La perspective d’un Paris devenant une ville-musée n’est pas seulement une métaphore : non content d’être une des plus grande concentration au mètre carré de musées au monde – près de 120 musées au total, dont 15 “nationaux” (sur 35 pour l’ensemble de la France !) – de nombreux espaces urbains ont tendance à être transformés en véritable conservatoires vivants, susceptibles de devenir des musées architecturaux “en plein air”. C’est le cas notamment de l’environnement immédiat des grands monuments historiques (de l’île de la Cité au Palais Royal en passant par le Sacré- Coeur) mais aussi des passages couverts des Grands boulevards et au-delà même, de quartiers entiers, qui, comme le Marais, sont de plus en plus fréquemment interdits à la circulation automobile. Les débats provoqués par la proposition d’une reconstruction du Palais des Tuileries, entre le Louvre et le jardin éponyme, constituent à ce titre le symptôme révélateur d’une tentation muséo-urbaine qui consisterait non plus seulement à geler toute démolition mais à reconstituer ce qui a été détruit.

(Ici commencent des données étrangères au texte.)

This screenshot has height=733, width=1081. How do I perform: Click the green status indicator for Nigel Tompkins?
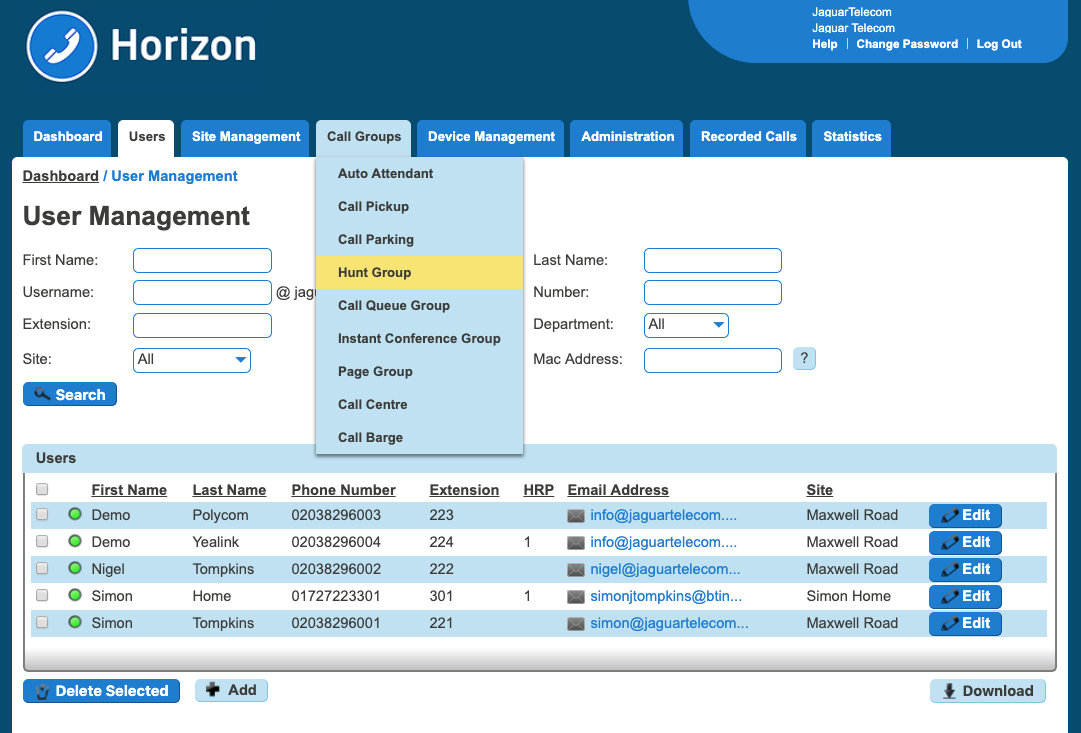point(74,569)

Cette tendance muséale est peut-être due au fait même, qu’à l’inverse de la situation des grandes villes de Province depuis la Seconde Guerre mondiale, Paris n’a jamais délimité un ou plusieurs “centres historiques”. Au point même que certaines grandes zones d’attraction monumentale, comme la place de l’Étoile ou les Champs-Élysées résistent même étrangement à toute forme d’accommodation pour les promeneurs. Contrairement à ce qu’une longue histoire architecturale pourrait laisser croire, l’espace parisien n’a que très récemment été protégé par une sorte d’interdit patrimonial. De ce point de vue, les vifs débats et regrets, presque unanimes, suscités par la destruction des Halles centrales au début des années 1970, indiquent assez le caractère contemporain de cette mise en musée de la capitale. La transformation de la Gare d’Orsay en musée quelques années plus tard marque ainsi cette tendance lourde, mais fort récente. La logique de protection du patrimoine urbain explique pourquoi seuls les anciens espace industriels, aux marges de la ville et au bord du fleuve, ont pu depuis lors faire l’objet d’aménagement de grande envergure, au cours des deux dernières décennies, du Front de Seine, dans le quinzième arrondissement à la ZAC Rive gauche et au quartier de la Bibliothèque nationale de France, en passant par le quartier Bercy. Les dernières grandes trouées urbaines disponibles ayant précisément été dédiées au déploiement de nouveaux musées – on pense ici au Quai Branly – une sorte de fossilisation du bâti existant est assurément en cours.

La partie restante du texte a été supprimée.